Sidenote: just because you and I don’t experience the refugee crisis and just because it’s often ignored completely in the political rhetoric surrounding immigration, that does not make it any less real. At the end of 2024, there were an estimated 123.2 million people in the world who were forcibly displaced due to persecution, conflict, violence, and human rights violations.[*] (That’s 1 in 67, and the number is growing daily.)
“Many would argue that refugees are nature’s making, no different than natural disasters and not of a man-made catastrophe, such as war. However, throughout history, the majority of atrocities and suffering brought upon humans is at the hands of other humans. So perhaps the opposite of good is not necessarily evil. The opposite of good is our numbness to the pain and suffering we collectively bring upon one another.”
I am familiar with numbness. Sometimes, it’s an ability to “check out” that helps me survive during a crisis, so rest assured I’m not talking about this kind of momentary numbness. But numbness is not a place to live or even to visit for long.
So how do we refuse to stay numb to suffering? How do we combat this tendency to perpetrate pain by refusing to acknowledge the humanity of another? And how on earth do we do this on some sort of scale? We could roam social media and call out language that categorizes refugees as criminals or, worse, animals, but that feels like a losing battle to me.

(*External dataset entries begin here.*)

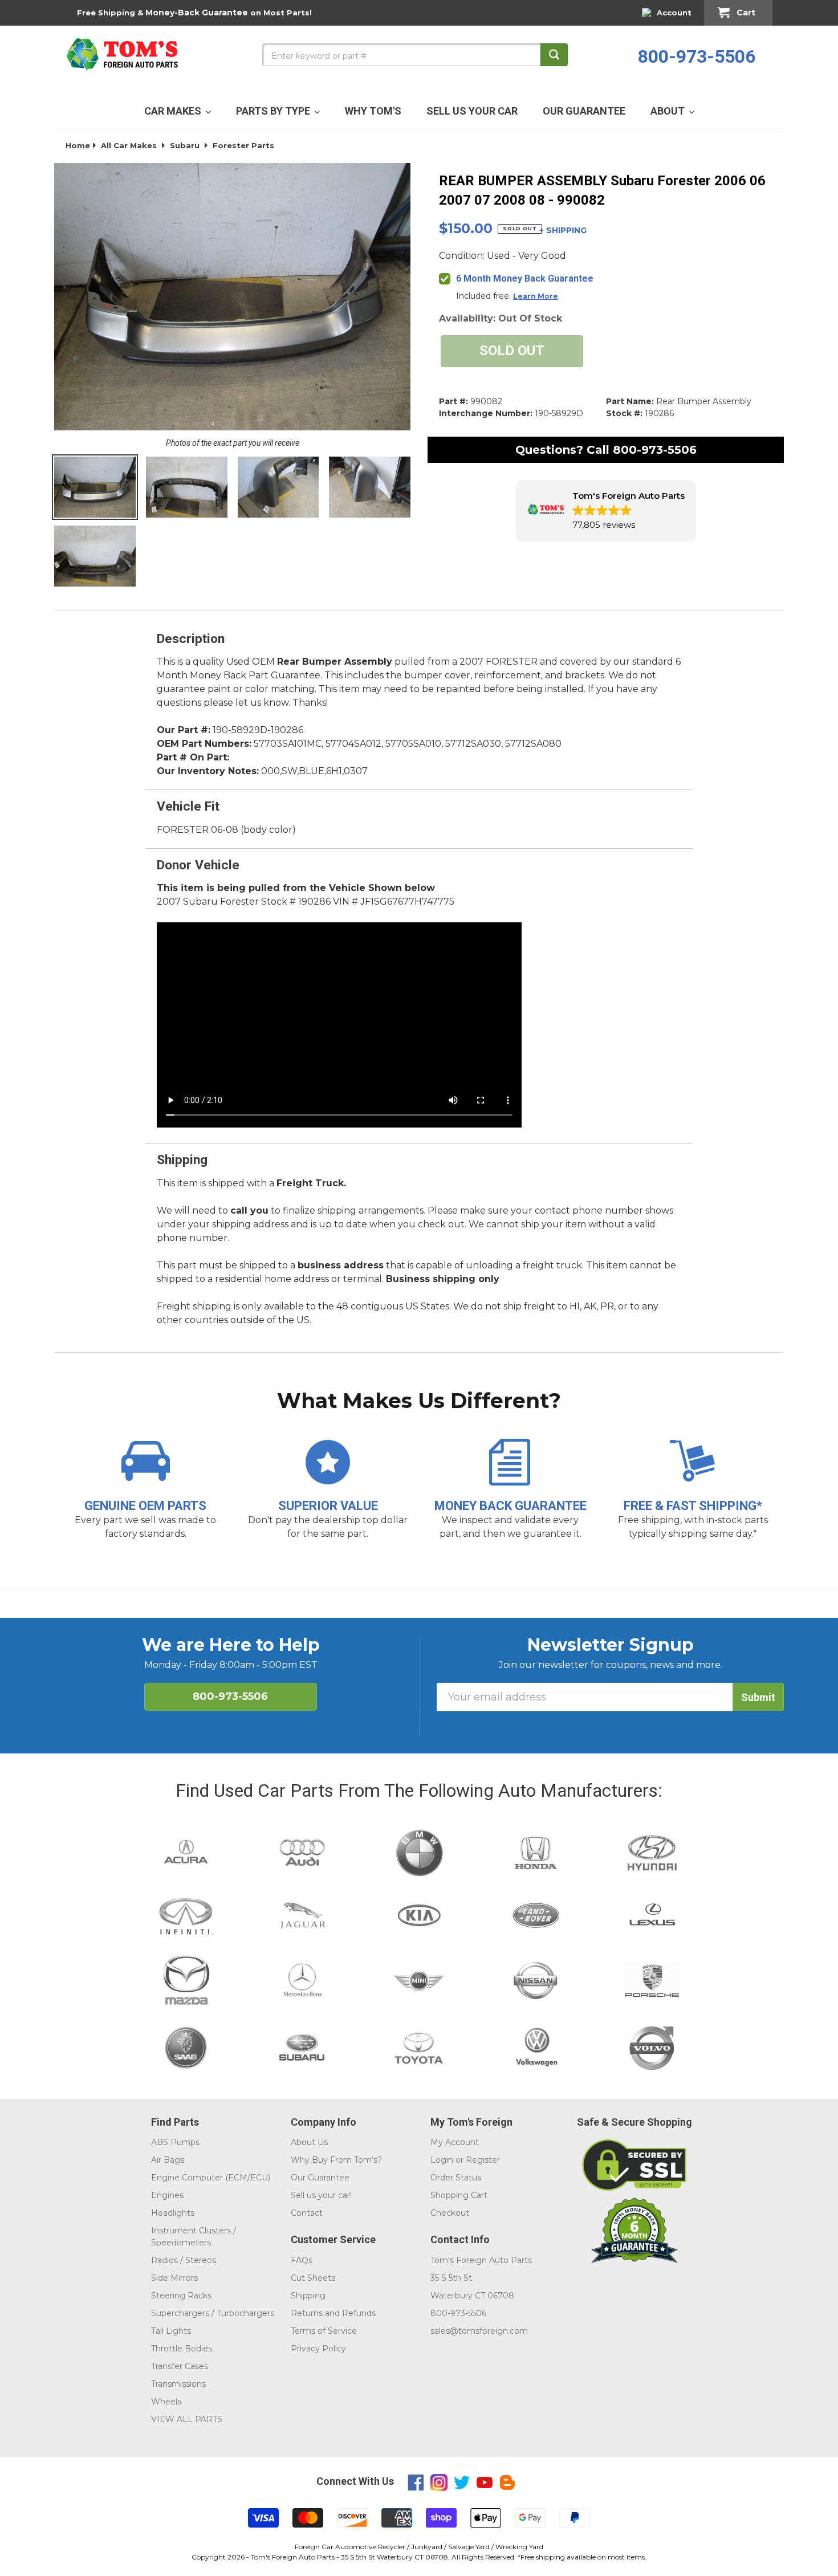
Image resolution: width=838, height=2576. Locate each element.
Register (483, 2160)
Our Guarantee (320, 2177)
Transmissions (178, 2384)
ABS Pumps (175, 2142)
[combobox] (415, 54)
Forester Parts (243, 145)
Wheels (166, 2401)
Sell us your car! (321, 2195)
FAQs (301, 2260)
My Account (454, 2142)
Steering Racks (181, 2295)
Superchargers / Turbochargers (212, 2313)
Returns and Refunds (333, 2313)
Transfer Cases (179, 2366)
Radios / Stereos (183, 2260)
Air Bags (167, 2160)
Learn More (535, 296)
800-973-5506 (696, 56)
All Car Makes (129, 145)
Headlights (172, 2213)
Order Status (455, 2177)
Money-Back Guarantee (196, 12)
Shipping (308, 2295)
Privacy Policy (318, 2348)
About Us (309, 2142)
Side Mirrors (174, 2278)
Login (441, 2160)
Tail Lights (171, 2331)
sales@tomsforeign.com (479, 2331)
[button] (606, 511)
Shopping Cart (458, 2195)
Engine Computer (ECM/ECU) (210, 2177)
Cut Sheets (313, 2278)
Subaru (185, 145)
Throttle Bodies (181, 2348)
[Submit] (554, 54)
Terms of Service (324, 2331)
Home (78, 145)
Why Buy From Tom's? (336, 2160)
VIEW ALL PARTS (186, 2419)
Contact (307, 2213)
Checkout (449, 2213)
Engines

I think we simply find ways to connect. I love what Helen says:
When I see human faces as I venture through the world, I see:
Beauty,
Enormous suffering,
And vast potential for transcendence.
Hidden in this observation are two imperatives for me: Venture and see.
Move and pay attention.
Go and watch.
Get out there and listen.
Go somewhere that gives you an opportunity to see differently. Even if the journey begins with simply reading or watching. (Hint: Helen’s first or second book is a great place to start!)
Venturing with you,
Kitti
P.S. — Photo of Helen and me showing off our Agnes Scott rings at the World Refugee Day celebration in 2022 and meeting again in spring this year!